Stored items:
□ □ □ □ □

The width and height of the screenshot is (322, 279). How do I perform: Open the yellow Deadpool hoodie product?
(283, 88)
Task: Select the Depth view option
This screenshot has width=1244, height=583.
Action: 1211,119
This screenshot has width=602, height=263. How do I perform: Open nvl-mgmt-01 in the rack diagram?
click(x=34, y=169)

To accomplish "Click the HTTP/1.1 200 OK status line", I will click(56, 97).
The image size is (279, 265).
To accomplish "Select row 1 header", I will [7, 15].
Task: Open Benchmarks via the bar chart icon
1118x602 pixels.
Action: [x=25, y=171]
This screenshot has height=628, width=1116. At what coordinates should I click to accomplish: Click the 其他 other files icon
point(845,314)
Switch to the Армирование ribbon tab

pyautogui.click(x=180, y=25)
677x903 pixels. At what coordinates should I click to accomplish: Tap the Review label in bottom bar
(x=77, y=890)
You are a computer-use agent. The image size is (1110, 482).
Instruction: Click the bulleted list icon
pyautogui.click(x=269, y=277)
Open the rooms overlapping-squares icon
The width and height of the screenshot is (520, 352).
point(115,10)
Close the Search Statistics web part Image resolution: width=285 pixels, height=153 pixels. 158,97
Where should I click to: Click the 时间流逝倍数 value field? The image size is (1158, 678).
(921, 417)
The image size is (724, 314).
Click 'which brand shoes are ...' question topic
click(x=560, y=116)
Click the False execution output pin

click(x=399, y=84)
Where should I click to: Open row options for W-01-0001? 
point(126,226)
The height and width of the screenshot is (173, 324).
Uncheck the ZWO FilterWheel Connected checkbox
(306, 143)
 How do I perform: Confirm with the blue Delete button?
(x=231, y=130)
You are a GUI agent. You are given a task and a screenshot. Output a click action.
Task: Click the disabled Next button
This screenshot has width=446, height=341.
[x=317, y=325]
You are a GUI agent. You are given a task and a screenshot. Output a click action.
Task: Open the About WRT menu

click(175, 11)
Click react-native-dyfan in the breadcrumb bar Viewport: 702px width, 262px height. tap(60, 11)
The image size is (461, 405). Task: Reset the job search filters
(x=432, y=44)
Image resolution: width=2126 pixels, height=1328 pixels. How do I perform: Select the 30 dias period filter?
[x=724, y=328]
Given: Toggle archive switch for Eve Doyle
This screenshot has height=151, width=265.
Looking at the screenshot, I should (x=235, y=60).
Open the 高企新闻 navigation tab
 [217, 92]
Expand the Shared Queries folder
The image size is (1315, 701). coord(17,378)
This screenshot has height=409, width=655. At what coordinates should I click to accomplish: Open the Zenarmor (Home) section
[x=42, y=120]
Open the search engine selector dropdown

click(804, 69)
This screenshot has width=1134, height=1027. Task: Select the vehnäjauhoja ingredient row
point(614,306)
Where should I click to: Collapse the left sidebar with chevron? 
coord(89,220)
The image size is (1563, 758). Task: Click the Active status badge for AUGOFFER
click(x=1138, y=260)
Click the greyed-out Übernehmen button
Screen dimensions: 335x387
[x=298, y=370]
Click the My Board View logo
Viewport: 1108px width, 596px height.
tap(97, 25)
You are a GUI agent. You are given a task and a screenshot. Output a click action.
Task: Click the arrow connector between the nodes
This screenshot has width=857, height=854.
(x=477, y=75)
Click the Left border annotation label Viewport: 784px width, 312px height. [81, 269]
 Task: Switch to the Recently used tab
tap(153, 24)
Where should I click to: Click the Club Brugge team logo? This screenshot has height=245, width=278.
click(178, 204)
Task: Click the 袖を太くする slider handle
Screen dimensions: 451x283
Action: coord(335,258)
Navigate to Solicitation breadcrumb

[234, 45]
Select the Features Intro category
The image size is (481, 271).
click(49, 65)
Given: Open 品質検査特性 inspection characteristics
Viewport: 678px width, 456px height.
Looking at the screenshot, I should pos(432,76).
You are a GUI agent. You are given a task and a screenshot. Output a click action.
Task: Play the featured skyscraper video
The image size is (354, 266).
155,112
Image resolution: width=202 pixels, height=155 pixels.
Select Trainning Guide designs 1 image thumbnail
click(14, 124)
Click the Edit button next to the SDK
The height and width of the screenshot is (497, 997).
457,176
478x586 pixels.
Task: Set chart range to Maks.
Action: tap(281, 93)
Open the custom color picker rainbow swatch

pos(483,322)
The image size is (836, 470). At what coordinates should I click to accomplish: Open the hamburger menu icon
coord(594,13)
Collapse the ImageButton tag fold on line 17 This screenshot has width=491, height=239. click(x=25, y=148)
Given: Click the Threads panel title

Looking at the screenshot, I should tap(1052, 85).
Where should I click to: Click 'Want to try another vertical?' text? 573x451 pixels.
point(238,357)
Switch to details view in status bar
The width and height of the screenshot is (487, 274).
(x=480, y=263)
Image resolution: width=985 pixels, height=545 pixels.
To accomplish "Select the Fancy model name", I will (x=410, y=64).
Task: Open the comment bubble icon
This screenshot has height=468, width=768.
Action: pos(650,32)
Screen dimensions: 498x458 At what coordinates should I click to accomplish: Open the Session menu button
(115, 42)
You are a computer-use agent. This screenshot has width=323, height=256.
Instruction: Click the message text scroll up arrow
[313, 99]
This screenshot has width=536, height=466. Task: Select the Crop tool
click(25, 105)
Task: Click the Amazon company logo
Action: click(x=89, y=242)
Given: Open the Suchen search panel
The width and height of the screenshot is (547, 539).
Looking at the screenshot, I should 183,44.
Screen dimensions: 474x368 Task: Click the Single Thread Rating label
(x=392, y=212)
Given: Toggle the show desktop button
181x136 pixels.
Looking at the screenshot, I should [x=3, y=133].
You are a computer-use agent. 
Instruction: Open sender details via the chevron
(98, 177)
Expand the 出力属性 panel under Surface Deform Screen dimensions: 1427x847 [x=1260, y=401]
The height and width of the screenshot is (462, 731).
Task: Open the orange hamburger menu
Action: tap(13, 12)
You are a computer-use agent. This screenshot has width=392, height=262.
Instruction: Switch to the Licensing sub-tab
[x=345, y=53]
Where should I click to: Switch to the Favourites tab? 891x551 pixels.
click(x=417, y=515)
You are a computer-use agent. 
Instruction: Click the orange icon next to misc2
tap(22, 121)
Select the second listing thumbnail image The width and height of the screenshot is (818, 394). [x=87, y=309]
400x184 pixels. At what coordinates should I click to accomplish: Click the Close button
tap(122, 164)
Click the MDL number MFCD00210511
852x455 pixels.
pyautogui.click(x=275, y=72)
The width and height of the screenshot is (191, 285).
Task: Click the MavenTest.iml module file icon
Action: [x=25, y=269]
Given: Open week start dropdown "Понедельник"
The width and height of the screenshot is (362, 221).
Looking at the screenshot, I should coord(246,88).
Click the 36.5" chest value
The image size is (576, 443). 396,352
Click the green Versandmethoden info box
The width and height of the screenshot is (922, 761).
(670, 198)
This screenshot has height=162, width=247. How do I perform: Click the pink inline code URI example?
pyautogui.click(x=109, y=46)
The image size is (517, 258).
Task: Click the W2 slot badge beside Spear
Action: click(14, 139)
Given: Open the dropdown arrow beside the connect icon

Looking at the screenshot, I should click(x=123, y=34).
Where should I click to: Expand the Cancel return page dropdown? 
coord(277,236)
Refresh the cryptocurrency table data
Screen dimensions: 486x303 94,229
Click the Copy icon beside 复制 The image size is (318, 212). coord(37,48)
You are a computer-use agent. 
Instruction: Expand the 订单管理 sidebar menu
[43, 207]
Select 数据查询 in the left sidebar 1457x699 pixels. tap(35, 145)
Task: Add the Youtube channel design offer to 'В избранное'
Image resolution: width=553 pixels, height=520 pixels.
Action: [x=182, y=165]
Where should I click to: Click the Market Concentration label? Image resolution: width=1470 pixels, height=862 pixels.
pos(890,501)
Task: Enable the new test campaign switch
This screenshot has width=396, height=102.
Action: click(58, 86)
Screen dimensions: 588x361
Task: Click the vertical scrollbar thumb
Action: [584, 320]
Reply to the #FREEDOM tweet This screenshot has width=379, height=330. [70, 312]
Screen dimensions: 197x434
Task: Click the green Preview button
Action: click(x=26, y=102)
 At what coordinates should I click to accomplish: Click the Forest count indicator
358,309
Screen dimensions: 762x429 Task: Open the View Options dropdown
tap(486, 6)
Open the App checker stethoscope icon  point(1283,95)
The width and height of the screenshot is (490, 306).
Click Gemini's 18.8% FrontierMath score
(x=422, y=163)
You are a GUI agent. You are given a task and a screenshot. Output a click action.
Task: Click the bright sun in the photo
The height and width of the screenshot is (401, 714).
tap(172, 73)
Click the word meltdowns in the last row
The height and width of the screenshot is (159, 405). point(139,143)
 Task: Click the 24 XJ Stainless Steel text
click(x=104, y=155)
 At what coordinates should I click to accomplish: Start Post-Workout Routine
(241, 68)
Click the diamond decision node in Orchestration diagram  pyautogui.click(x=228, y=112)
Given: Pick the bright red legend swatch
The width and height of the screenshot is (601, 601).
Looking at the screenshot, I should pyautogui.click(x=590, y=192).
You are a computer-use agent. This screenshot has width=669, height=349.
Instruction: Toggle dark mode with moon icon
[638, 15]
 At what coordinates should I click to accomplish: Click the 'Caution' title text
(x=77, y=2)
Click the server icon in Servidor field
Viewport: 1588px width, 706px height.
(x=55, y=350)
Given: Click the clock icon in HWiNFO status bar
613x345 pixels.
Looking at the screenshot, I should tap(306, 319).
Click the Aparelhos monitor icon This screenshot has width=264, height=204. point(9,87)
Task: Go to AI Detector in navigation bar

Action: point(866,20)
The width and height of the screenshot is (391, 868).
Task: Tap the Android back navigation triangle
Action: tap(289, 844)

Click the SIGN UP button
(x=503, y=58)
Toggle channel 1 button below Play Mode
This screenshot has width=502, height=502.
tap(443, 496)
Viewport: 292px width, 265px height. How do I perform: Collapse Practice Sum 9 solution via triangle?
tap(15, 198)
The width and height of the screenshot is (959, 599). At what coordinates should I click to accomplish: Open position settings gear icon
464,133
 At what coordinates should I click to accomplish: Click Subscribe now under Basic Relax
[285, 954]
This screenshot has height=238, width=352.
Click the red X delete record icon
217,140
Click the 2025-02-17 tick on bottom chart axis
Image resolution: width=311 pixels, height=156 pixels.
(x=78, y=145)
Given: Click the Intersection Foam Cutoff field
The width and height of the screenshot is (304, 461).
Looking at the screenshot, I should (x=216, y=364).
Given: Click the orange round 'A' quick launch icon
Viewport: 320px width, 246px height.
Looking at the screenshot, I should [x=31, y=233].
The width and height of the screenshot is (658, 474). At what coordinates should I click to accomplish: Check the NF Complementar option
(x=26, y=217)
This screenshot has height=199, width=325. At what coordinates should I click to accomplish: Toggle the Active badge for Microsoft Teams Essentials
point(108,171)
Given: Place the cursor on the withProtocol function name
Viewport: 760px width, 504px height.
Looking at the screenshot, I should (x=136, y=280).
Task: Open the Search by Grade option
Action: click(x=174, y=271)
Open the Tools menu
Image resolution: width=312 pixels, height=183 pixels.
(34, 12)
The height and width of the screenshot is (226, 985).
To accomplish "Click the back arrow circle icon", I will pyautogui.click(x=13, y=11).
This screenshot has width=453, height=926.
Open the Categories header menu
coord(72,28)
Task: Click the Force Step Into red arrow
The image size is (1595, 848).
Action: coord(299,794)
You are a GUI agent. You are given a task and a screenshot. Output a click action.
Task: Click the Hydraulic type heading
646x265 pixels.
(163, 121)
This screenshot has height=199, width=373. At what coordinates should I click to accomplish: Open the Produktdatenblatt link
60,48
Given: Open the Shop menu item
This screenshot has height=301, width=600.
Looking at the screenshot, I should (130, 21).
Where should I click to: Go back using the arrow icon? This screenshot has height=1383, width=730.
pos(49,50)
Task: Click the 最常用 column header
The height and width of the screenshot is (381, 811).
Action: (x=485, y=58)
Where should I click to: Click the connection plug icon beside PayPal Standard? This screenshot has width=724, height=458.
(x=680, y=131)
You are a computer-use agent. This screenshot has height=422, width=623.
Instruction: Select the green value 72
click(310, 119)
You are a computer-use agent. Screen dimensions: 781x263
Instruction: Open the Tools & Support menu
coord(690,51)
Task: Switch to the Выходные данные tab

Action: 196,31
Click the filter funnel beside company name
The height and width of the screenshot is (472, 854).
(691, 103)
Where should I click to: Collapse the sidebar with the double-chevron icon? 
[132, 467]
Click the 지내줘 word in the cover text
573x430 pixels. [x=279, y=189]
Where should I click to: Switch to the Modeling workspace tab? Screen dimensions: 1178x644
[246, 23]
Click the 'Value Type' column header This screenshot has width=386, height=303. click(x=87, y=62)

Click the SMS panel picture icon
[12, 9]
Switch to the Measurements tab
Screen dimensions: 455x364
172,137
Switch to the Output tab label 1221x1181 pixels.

□ □ □ □ □

» **Exercise objective**: Pull every line containing "Play" out of the records.

» **Solution for this task**:
Task: Play the featured skyscraper video
Toggle channel 1 button below Play Mode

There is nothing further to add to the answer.